Job numbers rise in top three foreclosure states
Nevada, Arizona, and Florida, the top three foreclosure states, all saw job numbers rise in February, the Labor Department reported.
J Pat Carter/AP/File
The three US states with the highest foreclosure rates saw job numbers rise last month, a sign of a potential turnaround in their troubled housing markets.
Arizona, Florida, and Nevada all saw their payrolls jump, according to data released Friday by the US Department of Labor. For Florida, it was the first rise in employment in 26 months.
The upturn in jobs, if it can be sustained, could provide an important boost to the housing market. As more people have jobs, the more they can afford to pay an existing mortgage or take on a new one.

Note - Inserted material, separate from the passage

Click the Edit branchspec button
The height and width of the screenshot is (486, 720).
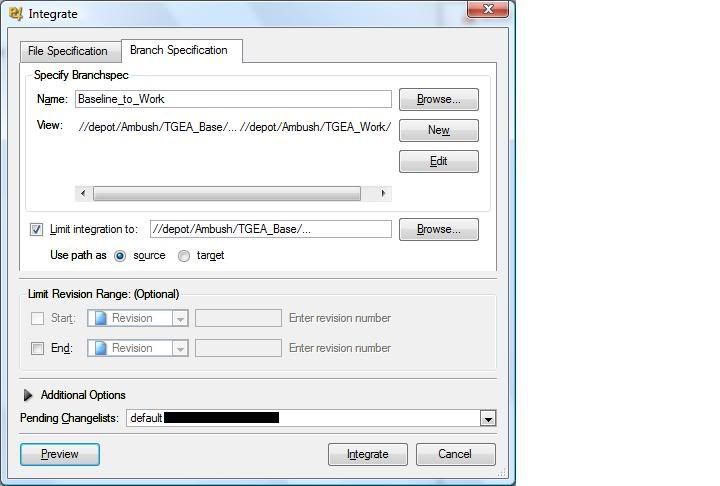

Consider Arizona. Hit hard when the housing boom went bust, the state lost 296,000 jobs between August 2007 and September 2009. Since then, however, employment has stabilized and has been up slightly in each of the last two months.
Meanwhile, Arizona's foreclosure filings have fallen. They were down nearly 21 percent in February from a year earlier, according to RealtyTrac, an online marketplace for foreclosed properties. Arizona still has the nation's second-highest foreclosure rate, but the trends are moving in the right direction.
No. 1 foreclosure state Nevada has seen a similar trend in February: employment up 0.5 percent since January, foreclosure filings down 7 percent.
The link between foreclosures and jobs isn't iron-clad. No. 3 Florida saw both employment and foreclosures rise from January to February. No. 4 California saw both of them fall.
Nevertheless, an uptick in jobs is a glimmer of light in the gloom that has hung for so long over the housing market.